ACTIVITY
Leave out the pictures and retype everything else in the records below exactly.

MATERIAL TO PROCESS

::::

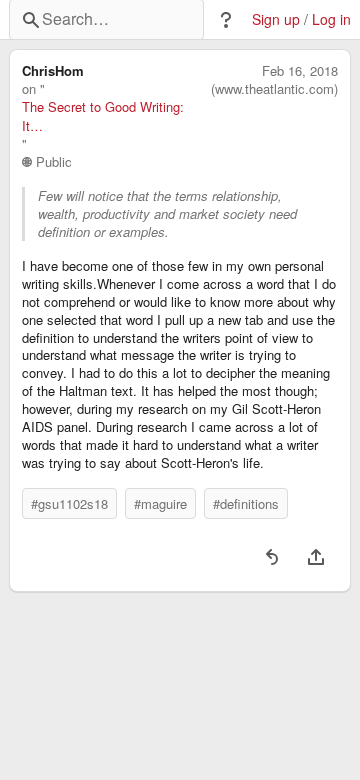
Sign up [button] (276, 19)
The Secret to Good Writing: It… (103, 116)
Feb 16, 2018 (300, 71)
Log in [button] (331, 19)
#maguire (160, 503)
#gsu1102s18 (69, 503)
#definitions (246, 503)
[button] (226, 20)
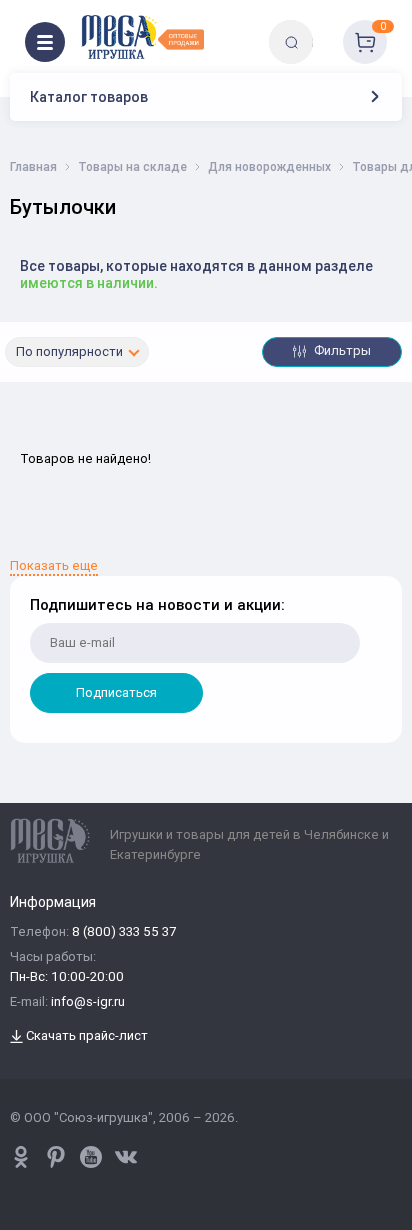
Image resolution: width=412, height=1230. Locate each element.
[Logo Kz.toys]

::::

RESULT OF THE EXERCISE
Sign up [button] (276, 19)
The Secret to Good Writing: It… (103, 116)
Feb 16, 2018 (300, 71)
Log in [button] (331, 19)
#maguire (160, 503)
#gsu1102s18 (69, 503)
#definitions (246, 503)
[button] (226, 20)
Image resolution: width=412, height=1230. Locate each element.
[Logo Kz.toys]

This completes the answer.